# Document text
Books with the Spring Vibe

Clocks have gone back (or forward? I truly never know), days are getting longer and hayfever sufferers are suffering. Spring!

Somehow, lots of has have ingrained spring rituals within us, like we are still living centuries ago where our days worked around daylight and weather rather than in objection to it. Things such as planting things that grow and cleaning your house and rediscovering cold drinks.

Reading has never seemed a particularly seasonal activity to me, enough that the whole ‘summer reads’ season always confuses me. But, what with this year’s spring making us unable to actually enjoy changing weather for the second time in a row, maybe we have to look elsewhere for some seasons.

So – here are some books that do that for you.

Spring – Ali Smith

Synopsis: What unites Katherine Mansfield, Charlie Chaplin, Shakespeare, Rilke, Beethoven, Brexit, the present, the past, the north, the south, the east, the west, a man mourning lost times, a woman trapped in modern times? Spring. The great connective.

With an eye to the migrancy of story over time, and riffing on Pericles, one of Shakespeare’s most resistant and rollicking works, Ali Smith tells the impossible tale of an impossible time. In a time of walls and lockdown Smith opens the door.

# Request A
In the post on spring books, rewrite the passage that begins at the words "Reading has never" and stops after "The great connective.", putting "climate" in place of "weather".
# Request B
Answer these from the post on spring books:
(i) Which Shakespeare work does Ali Smith riff on?
(ii) Which season does the author say always confuses them?
(iii) What does the synopsis call "The great connective"?
# Request C
List every spring ritual that the post on spring books gives as an example.

# Data section

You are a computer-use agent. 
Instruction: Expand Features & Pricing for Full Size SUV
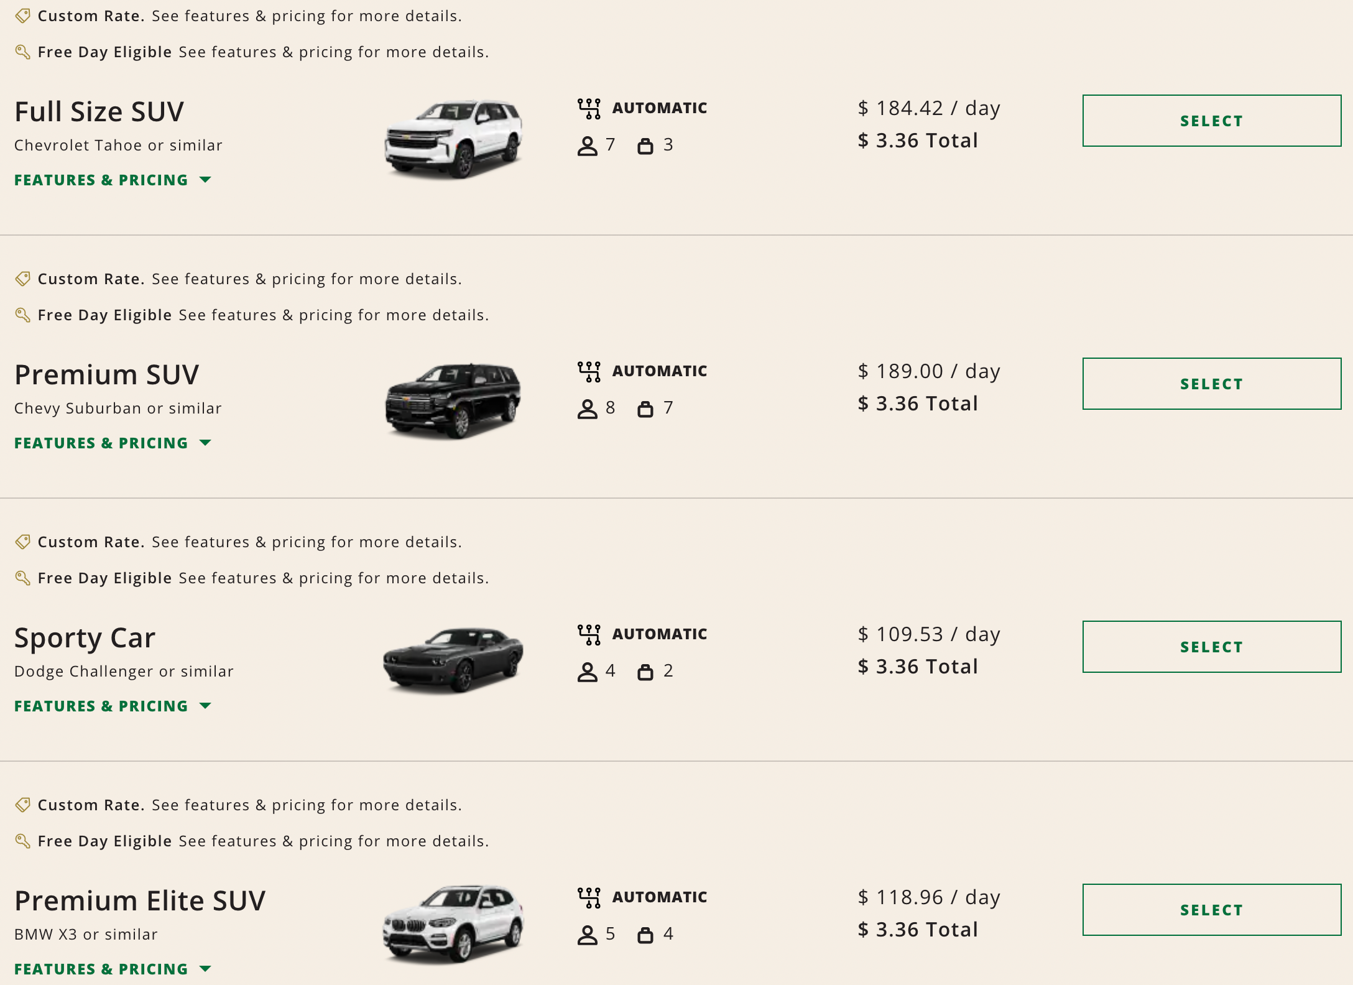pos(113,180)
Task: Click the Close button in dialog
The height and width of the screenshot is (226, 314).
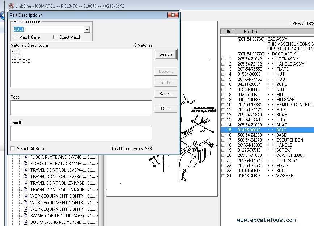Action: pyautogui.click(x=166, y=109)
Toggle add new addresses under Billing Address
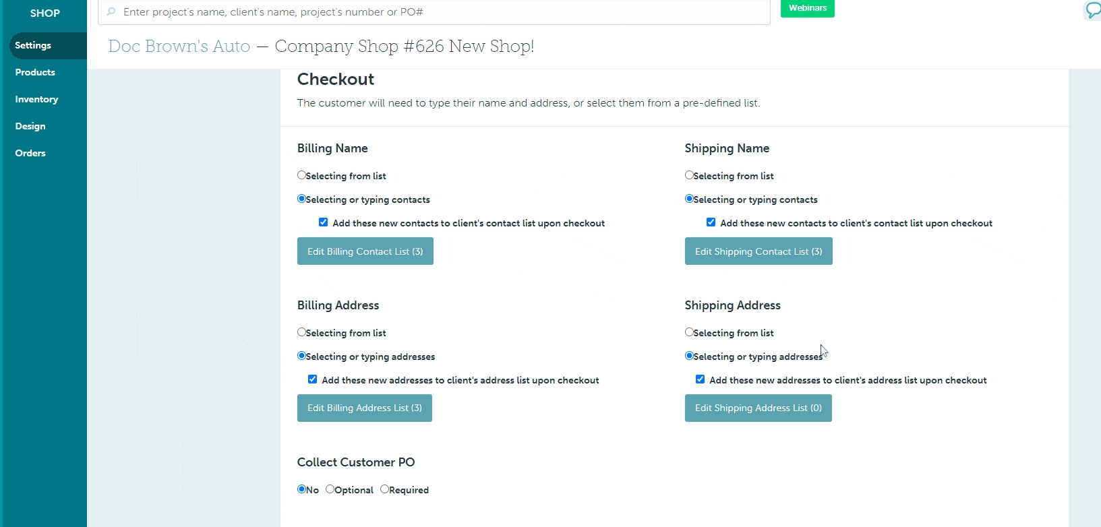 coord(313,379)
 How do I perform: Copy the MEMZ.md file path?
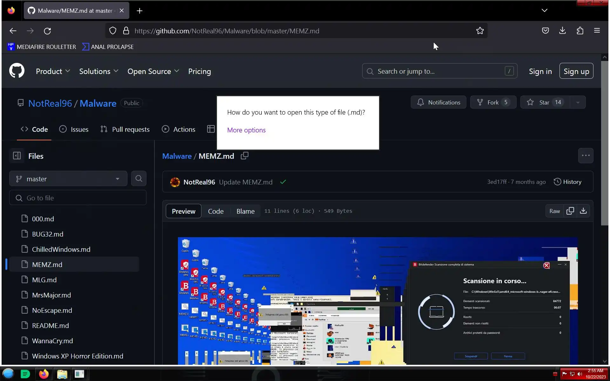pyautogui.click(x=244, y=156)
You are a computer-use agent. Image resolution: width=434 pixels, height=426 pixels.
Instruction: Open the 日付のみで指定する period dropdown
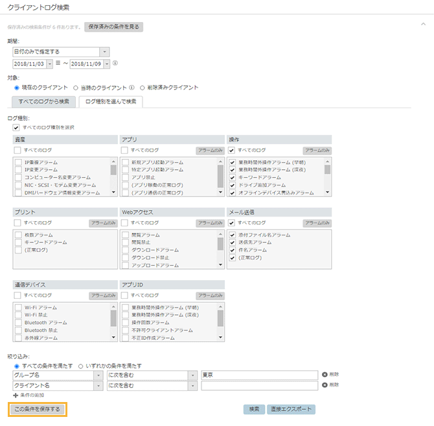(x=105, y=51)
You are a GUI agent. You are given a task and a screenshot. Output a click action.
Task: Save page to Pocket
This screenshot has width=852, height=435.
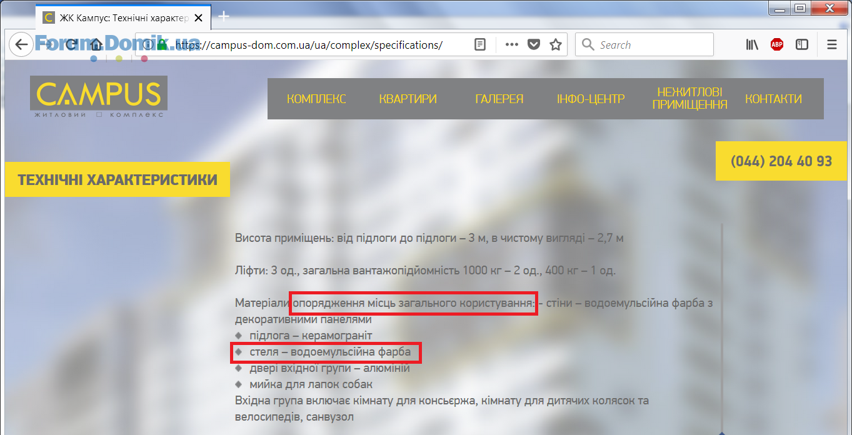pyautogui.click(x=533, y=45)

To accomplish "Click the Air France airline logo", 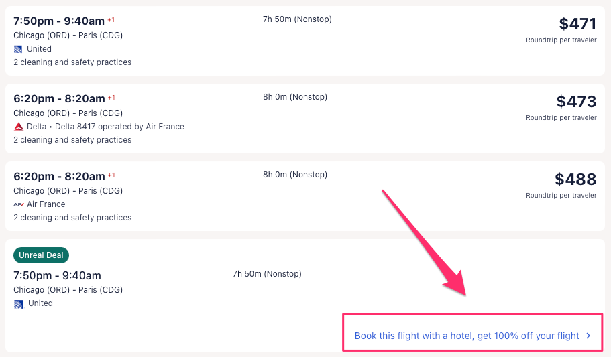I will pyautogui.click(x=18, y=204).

# Right answer A
Reading has never seemed a particularly seasonal activity to me, enough that the whole ‘summer reads’ season always confuses me. But, what with this year’s spring making us unable to actually enjoy changing climate for the second time in a row, maybe we have to look elsewhere for some seasons.

So – here are some books that do that for you.

Spring – Ali Smith

Synopsis: What unites Katherine Mansfield, Charlie Chaplin, Shakespeare, Rilke, Beethoven, Brexit, the present, the past, the north, the south, the east, the west, a man mourning lost times, a woman trapped in modern times? Spring. The great connective.

# Right answer B
(i) Pericles
(ii) The whole 'summer reads' season
(iii) Spring

# Right answer C
- Planting things that grow
- Cleaning your house
- Rediscovering cold drinks